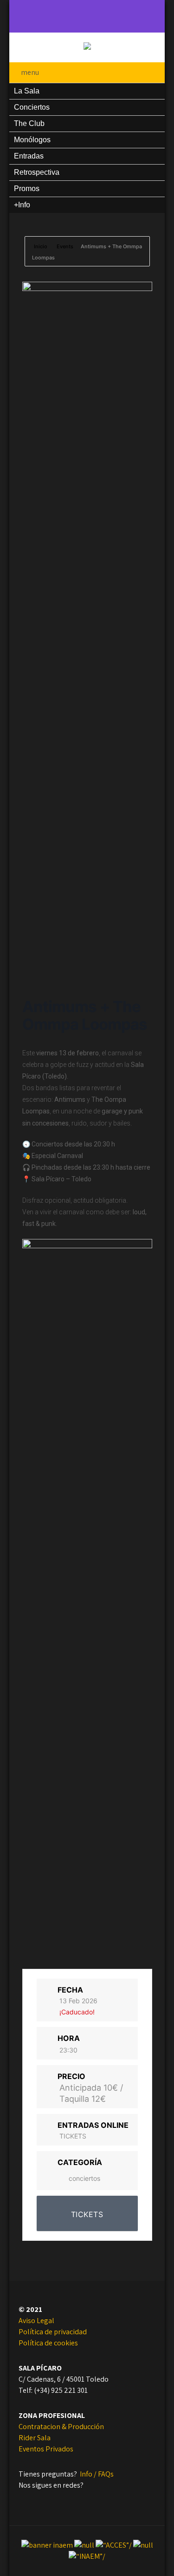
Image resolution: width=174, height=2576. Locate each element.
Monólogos (32, 140)
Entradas (29, 156)
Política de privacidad (53, 2332)
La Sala (26, 91)
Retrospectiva (36, 172)
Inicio (41, 246)
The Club (29, 123)
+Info (22, 205)
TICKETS (72, 2136)
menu (30, 72)
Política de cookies (48, 2343)
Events (65, 246)
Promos (26, 188)
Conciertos (32, 107)
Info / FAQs (97, 2474)
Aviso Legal (36, 2320)
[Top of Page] (136, 2556)
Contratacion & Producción (61, 2426)
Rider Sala (35, 2438)
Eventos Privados (46, 2449)
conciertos (84, 2178)
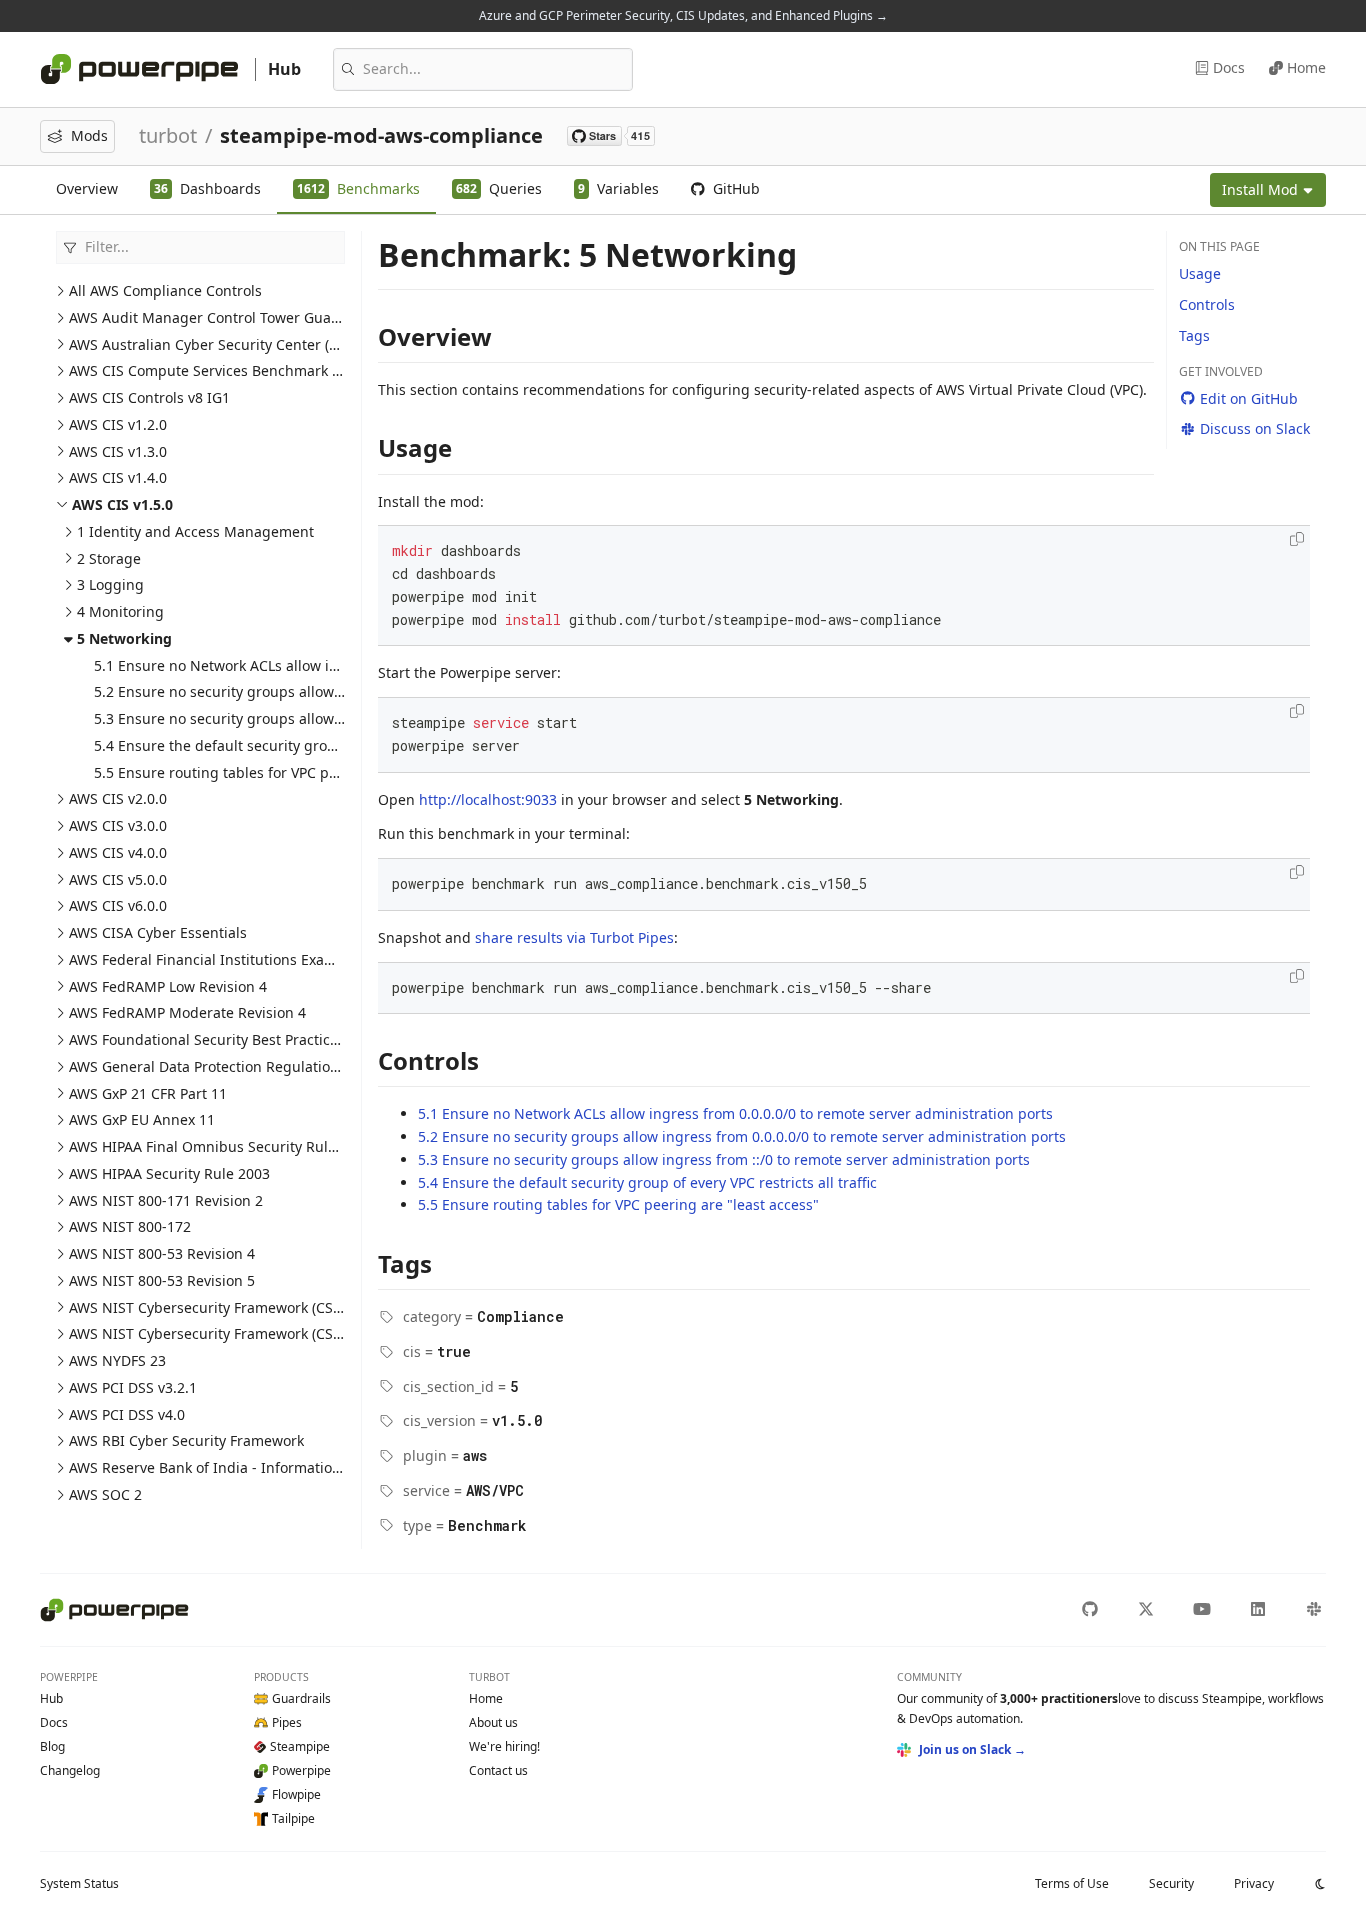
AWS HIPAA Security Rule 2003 (169, 1173)
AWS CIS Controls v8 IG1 (149, 397)
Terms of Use (1072, 1883)
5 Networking (124, 638)
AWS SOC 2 (105, 1494)
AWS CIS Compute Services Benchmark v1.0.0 (220, 370)
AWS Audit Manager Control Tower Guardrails (222, 317)
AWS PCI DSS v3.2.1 (133, 1387)
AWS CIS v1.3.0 (118, 451)
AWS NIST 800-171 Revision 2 (166, 1200)
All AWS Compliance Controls (165, 290)
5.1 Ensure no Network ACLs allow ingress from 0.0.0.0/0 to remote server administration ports (735, 1113)
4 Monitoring (120, 611)
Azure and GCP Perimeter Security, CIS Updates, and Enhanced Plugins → (683, 15)
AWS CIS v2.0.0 (118, 798)
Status (79, 1883)
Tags (1194, 335)
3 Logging (110, 584)
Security (1171, 1883)
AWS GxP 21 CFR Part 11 (148, 1093)
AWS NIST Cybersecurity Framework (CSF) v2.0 (222, 1333)
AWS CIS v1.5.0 (122, 504)
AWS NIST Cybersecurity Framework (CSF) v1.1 (222, 1307)
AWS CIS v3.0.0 (118, 825)
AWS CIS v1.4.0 (118, 477)
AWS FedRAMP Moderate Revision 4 (187, 1012)
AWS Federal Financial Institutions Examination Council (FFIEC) (277, 959)
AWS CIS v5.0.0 (118, 879)
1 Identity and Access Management (195, 531)
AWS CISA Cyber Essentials (158, 932)
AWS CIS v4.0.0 (118, 852)
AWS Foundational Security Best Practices (207, 1039)
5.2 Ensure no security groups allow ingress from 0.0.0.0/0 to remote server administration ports (742, 1136)
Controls (1207, 304)
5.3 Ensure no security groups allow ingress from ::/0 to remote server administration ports (724, 1159)
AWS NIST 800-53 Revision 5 (162, 1280)
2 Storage (109, 558)
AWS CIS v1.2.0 (118, 424)
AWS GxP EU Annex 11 (142, 1119)
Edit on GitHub (1249, 398)
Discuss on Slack (1255, 428)
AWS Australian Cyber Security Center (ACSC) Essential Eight (270, 344)
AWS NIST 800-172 (130, 1226)
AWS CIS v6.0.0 (118, 905)
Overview (87, 188)
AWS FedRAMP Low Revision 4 (168, 986)
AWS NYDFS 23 (117, 1360)
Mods (89, 135)
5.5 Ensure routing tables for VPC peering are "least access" (294, 772)
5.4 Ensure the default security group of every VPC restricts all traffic (323, 745)
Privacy (1254, 1883)
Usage (1200, 273)
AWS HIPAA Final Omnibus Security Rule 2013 (220, 1146)
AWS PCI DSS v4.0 (127, 1414)
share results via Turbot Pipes (574, 937)
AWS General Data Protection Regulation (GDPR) (228, 1066)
□ □ □ □ □
DIRECTIONS: Please write out every entry exactly, but skip the pictures.

RESPONSE TO THIS TASK:
Image resolution: width=174, height=2576. Locate each element.
Monólogos (32, 140)
Entradas (29, 156)
Política de privacidad (53, 2332)
La Sala (26, 91)
Retrospectiva (36, 172)
Inicio (41, 246)
The Club (29, 123)
+Info (22, 205)
TICKETS (72, 2136)
menu (30, 72)
Política de cookies (48, 2343)
Events (65, 246)
Promos (26, 188)
Conciertos (32, 107)
Info / FAQs (97, 2474)
Aviso Legal (36, 2320)
[Top of Page] (136, 2556)
Contratacion & Producción (61, 2426)
Rider Sala (35, 2438)
Eventos Privados (46, 2449)
conciertos (84, 2178)
AWS HIPAA Security Rule 2003 (169, 1173)
AWS CIS Controls v8 IG1 (149, 397)
Terms of Use (1072, 1883)
5 Networking (124, 638)
AWS SOC 2 (105, 1494)
AWS CIS Compute Services Benchmark v1.0.0 (220, 370)
AWS Audit Manager Control Tower Guardrails (222, 317)
AWS PCI DSS v3.2.1 (133, 1387)
AWS CIS v1.3.0 (118, 451)
AWS NIST 800-171 Revision 2 (166, 1200)
All AWS Compliance Controls (165, 290)
5.1 Ensure no Network ACLs allow ingress from 0.0.0.0/0 to remote server administration ports (735, 1113)
4 Monitoring (120, 611)
Azure and GCP Perimeter Security, CIS Updates, and Enhanced Plugins → (683, 15)
AWS CIS v2.0.0 (118, 798)
Status (79, 1883)
Tags (1194, 335)
3 Logging (110, 584)
Security (1171, 1883)
AWS GxP 21 CFR Part 11 (148, 1093)
AWS NIST Cybersecurity Framework (CSF) v2.0 (222, 1333)
AWS CIS v1.5.0 (122, 504)
AWS NIST Cybersecurity Framework (CSF) v1.1 (222, 1307)
AWS CIS v3.0.0 (118, 825)
AWS CIS v1.4.0 (118, 477)
AWS FedRAMP Moderate Revision 4 (187, 1012)
AWS Federal Financial Institutions Examination Council (FFIEC) (277, 959)
AWS CIS v5.0.0 (118, 879)
1 Identity and Access Management (195, 531)
AWS CISA Cyber Essentials (158, 932)
AWS CIS v4.0.0 (118, 852)
AWS Foundational Security Best Practices (207, 1039)
5.2 Ensure no security groups allow ingress from 0.0.0.0/0 to remote server administration ports (742, 1136)
Controls (1207, 304)
5.3 Ensure no security groups allow ingress from ::/0 to remote server administration ports (724, 1159)
AWS NIST 800-53 Revision 5 (162, 1280)
2 Storage (109, 558)
AWS CIS v1.2.0 (118, 424)
AWS GxP EU Annex 11 (142, 1119)
Edit on GitHub (1249, 398)
Discuss on Slack (1255, 428)
AWS Australian Cyber Security Center (ACSC) Essential Eight (270, 344)
AWS NIST 800-172 (130, 1226)
AWS CIS v6.0.0 (118, 905)
Overview (87, 188)
AWS FedRAMP Low Revision 4 (168, 986)
AWS NYDFS 23 (117, 1360)
Mods (89, 135)
5.5 Ensure routing tables for VPC peering are "least access" (294, 772)
5.4 Ensure the default security group of every VPC restricts all traffic (323, 745)
Privacy (1254, 1883)
Usage (1200, 273)
AWS HIPAA Final Omnibus Security Rule 2013 (220, 1146)
AWS PCI DSS v4.0 (127, 1414)
share results via Turbot Pipes (574, 937)
AWS General Data Protection Regulation (GDPR) (228, 1066)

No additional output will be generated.